Prove that $n^{12} - a^{12}$ is divisible by $91$ if $n$ and $a$ are co prime to $91$
What I tried:
Suppose $n,a$ are integers, relatively prime to $91$.
Since $91=7\cdot 13$, it follows that $n,a$ are relatively prime to $7$ and $13$.
Applying Fermat's little Theorem with the prime $13$, we get \begin{align*} &\begin{cases} n^{12}\equiv 1\;(\text{mod}\;13)\\[4pt] a^{12}\equiv 1\;(\text{mod}\;13)\\ \end{cases}\\[4pt] \implies\;&n^{12}-a^{12}\equiv 0\;(\text{mod}\;13)\\[4pt] \implies\;&13{\,{\mid}\,}\bigl(n^{12}-a^{12}\bigr)\\[4pt] \end{align*} and applying Fermat's little Theorem with the prime $7$, we get \begin{align*} &\begin{cases} n^{6}\equiv 1\;(\text{mod}\;7)\\[4pt] a^{6}\equiv 1\;(\text{mod}\;7)\\ \end{cases}\\[4pt] \implies\;&\begin{cases} n^{12}\equiv 1\;(\text{mod}\;7)\\[4pt] a^{12}\equiv 1\;(\text{mod}\;7)\\ \end{cases}\\[4pt] \implies\;&n^{12}-a^{12}\equiv 0\;(\text{mod}\;7)\\[4pt] \implies\;&7{\,{\mid}\,}\bigl(n^{12}-a^{12}\bigr)\\[4pt] \end{align*} hence, since $7{\,{\mid}\,}\bigl(n^{12}-a^{12}\bigr)$ and $13{\,{\mid}\,}\bigl(n^{12}-a^{12}\bigr)$, it follows that $91{\,{\mid}\,}\bigl(n^{12}-a^{12}\bigr)$.
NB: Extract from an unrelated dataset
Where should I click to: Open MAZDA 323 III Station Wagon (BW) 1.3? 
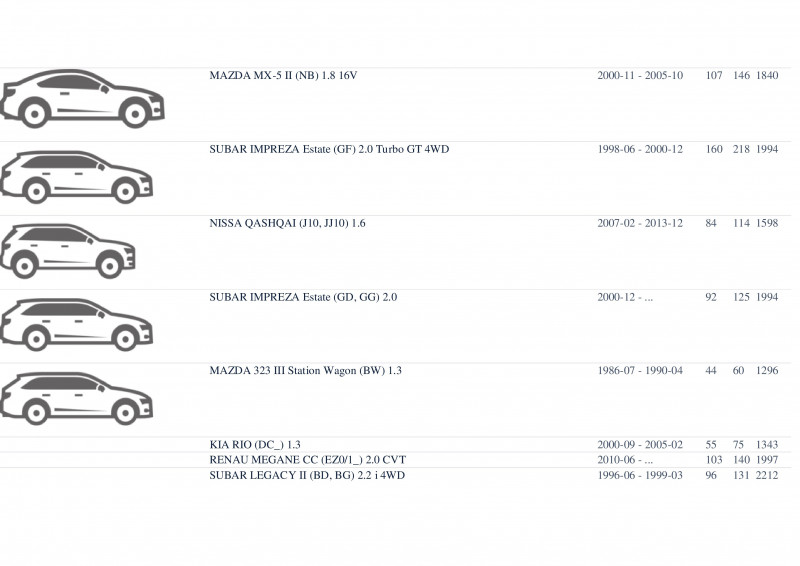306,371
As regards your proof attempt, the problem doesn't ask you to prove that $n$ is relatively prime to $91$.
It's given that $n,a$ are relatively prime to $91$, and the goal is to prove that $91{\,{\mid}\,}\bigl(n^{12}-a^{12}\bigr)$.
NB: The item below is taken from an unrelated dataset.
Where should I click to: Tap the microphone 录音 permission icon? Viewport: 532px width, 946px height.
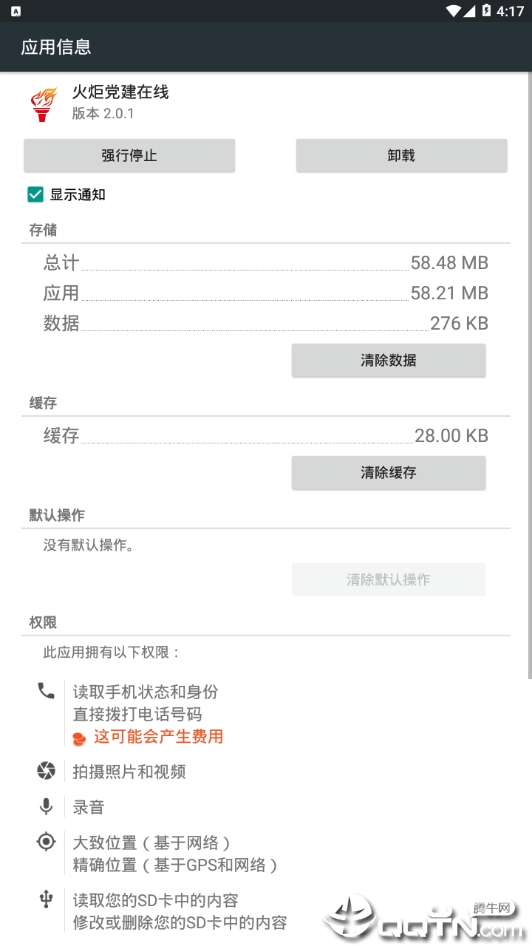(x=46, y=806)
Note that in the first line of your proof attempt, you assume what you are required to prove, and of course, that's not a legal assumption.
Below put $\rm\: n=7\cdot 13,\ f=12$
Theorem $\ $ If $\rm\ n\in \mathbb N\ $ has prime factorization $\rm\:n = p_1^{e_{\:1}}\cdots\:p_k^{e_k}\ $ and $\rm\ \phi(p_i^{e_{\:i}})\ |\ f\,$ for all $\,\rm i,\,$ then $\rm\ n\ |\ a^f-b^f\ $ for all $\rm\: a,b\in \mathbb Z\,$ coprime to $\rm\,n$.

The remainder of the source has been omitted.